**Assignment**
Reproduce only the part of the data that opens with the line containing "Identify the location" and closes at the end of the data, switching "Sneakers" to "Shoes" and leaving all else unchanged. Omit the pictures from your answer.

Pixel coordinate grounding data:

--------------------------------

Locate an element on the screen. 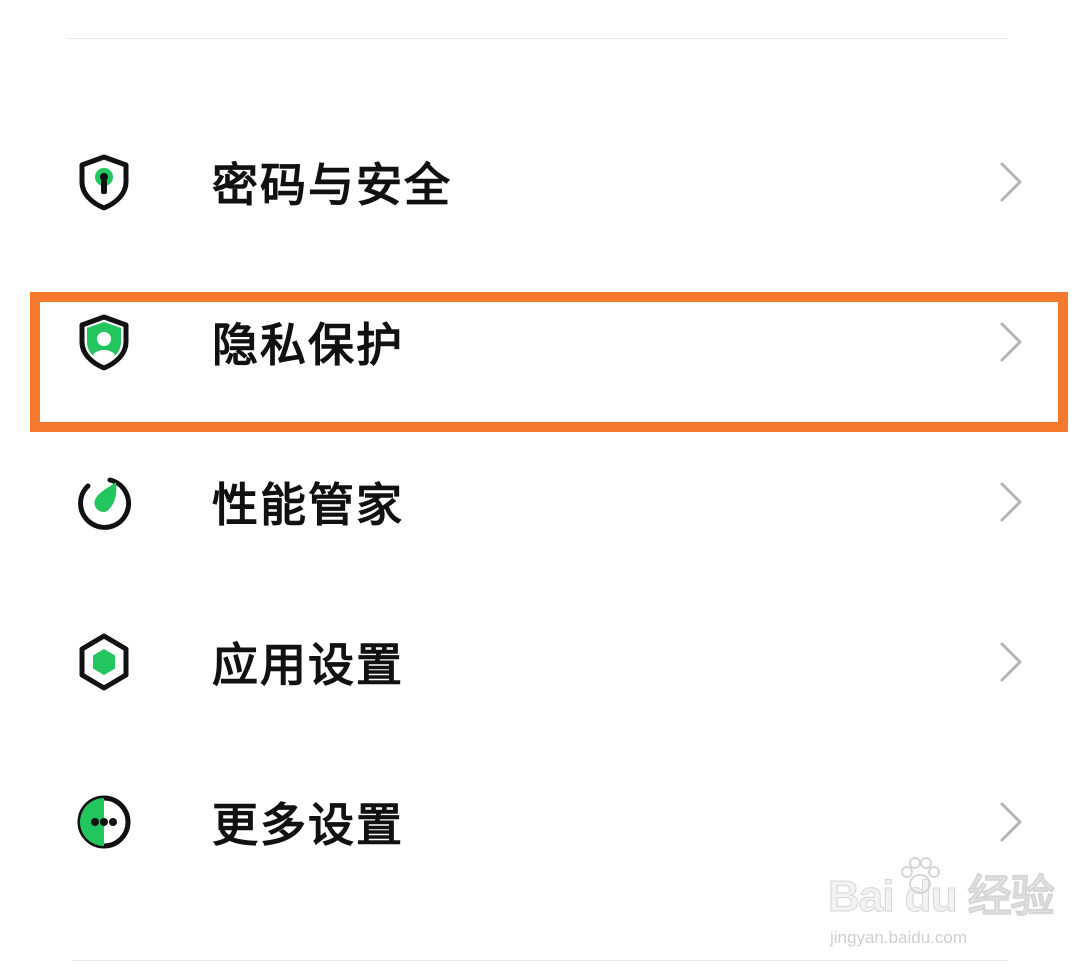 The height and width of the screenshot is (977, 1080). more-dots-icon is located at coordinates (104, 822).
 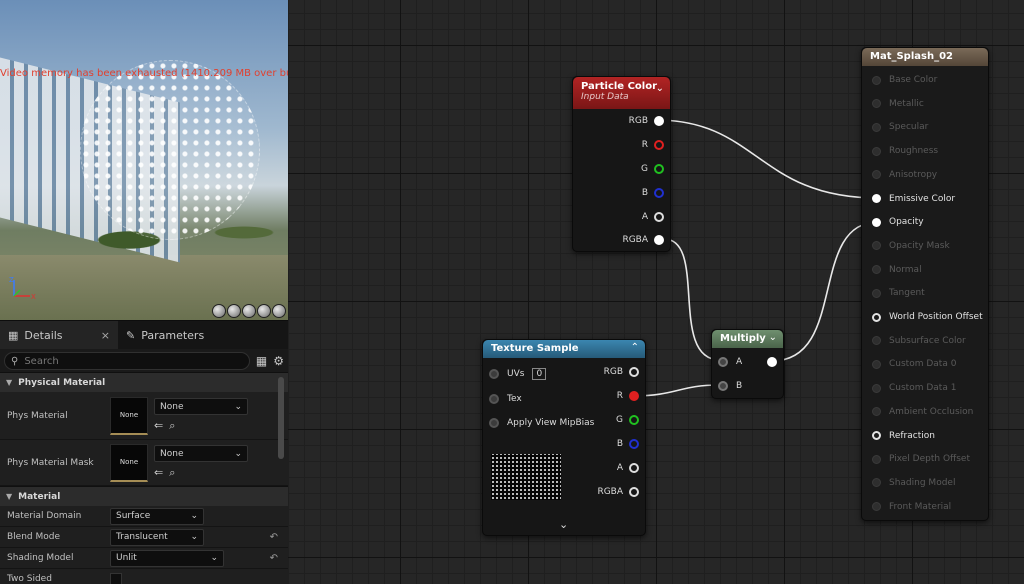 What do you see at coordinates (914, 364) in the screenshot?
I see `material-pin-custom-data-0: Custom Data 0` at bounding box center [914, 364].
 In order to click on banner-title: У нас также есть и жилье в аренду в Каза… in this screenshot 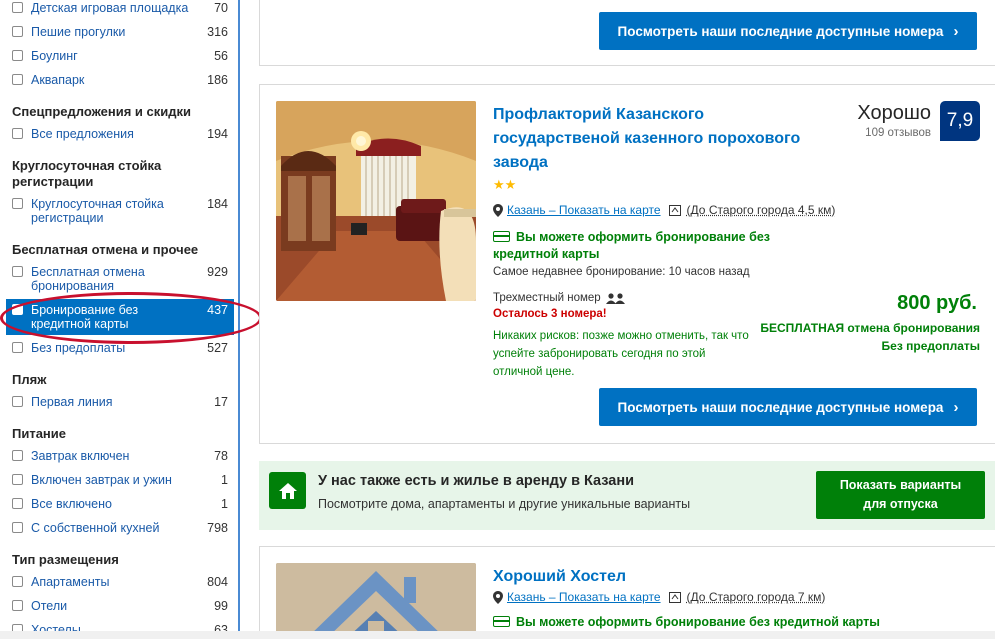, I will do `click(476, 481)`.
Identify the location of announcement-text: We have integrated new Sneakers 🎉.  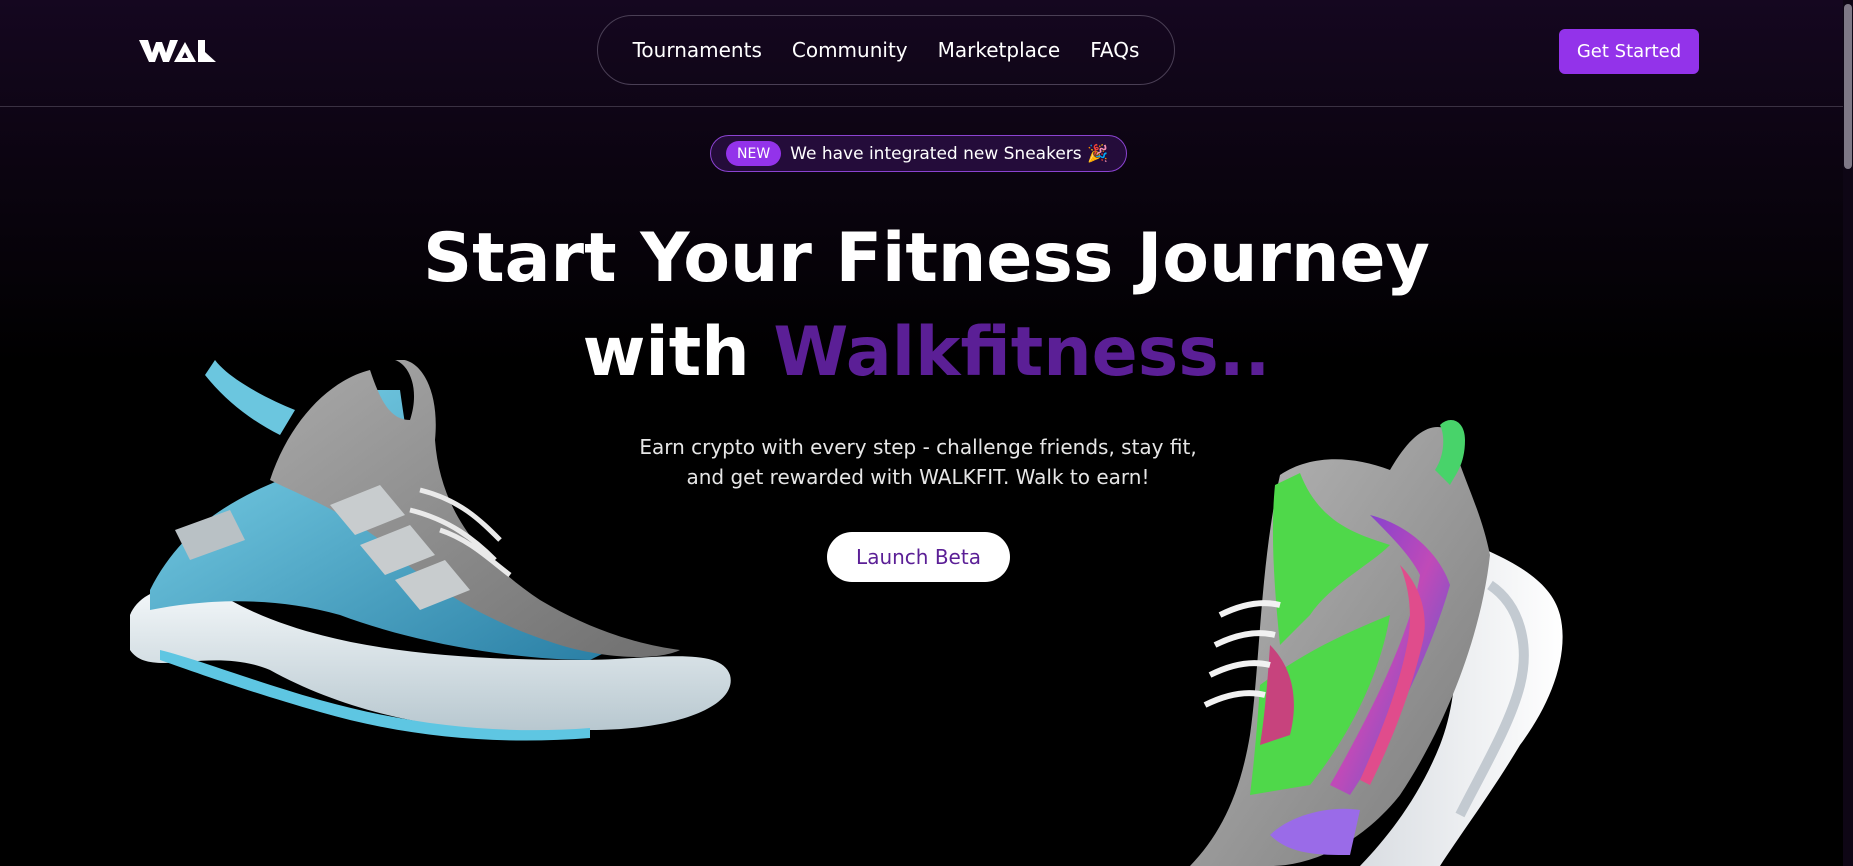
(950, 154).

--------------------------------

**Exercise answer**
Identify the location of announcement-text: We have integrated new Shoes 🎉.  
(950, 154).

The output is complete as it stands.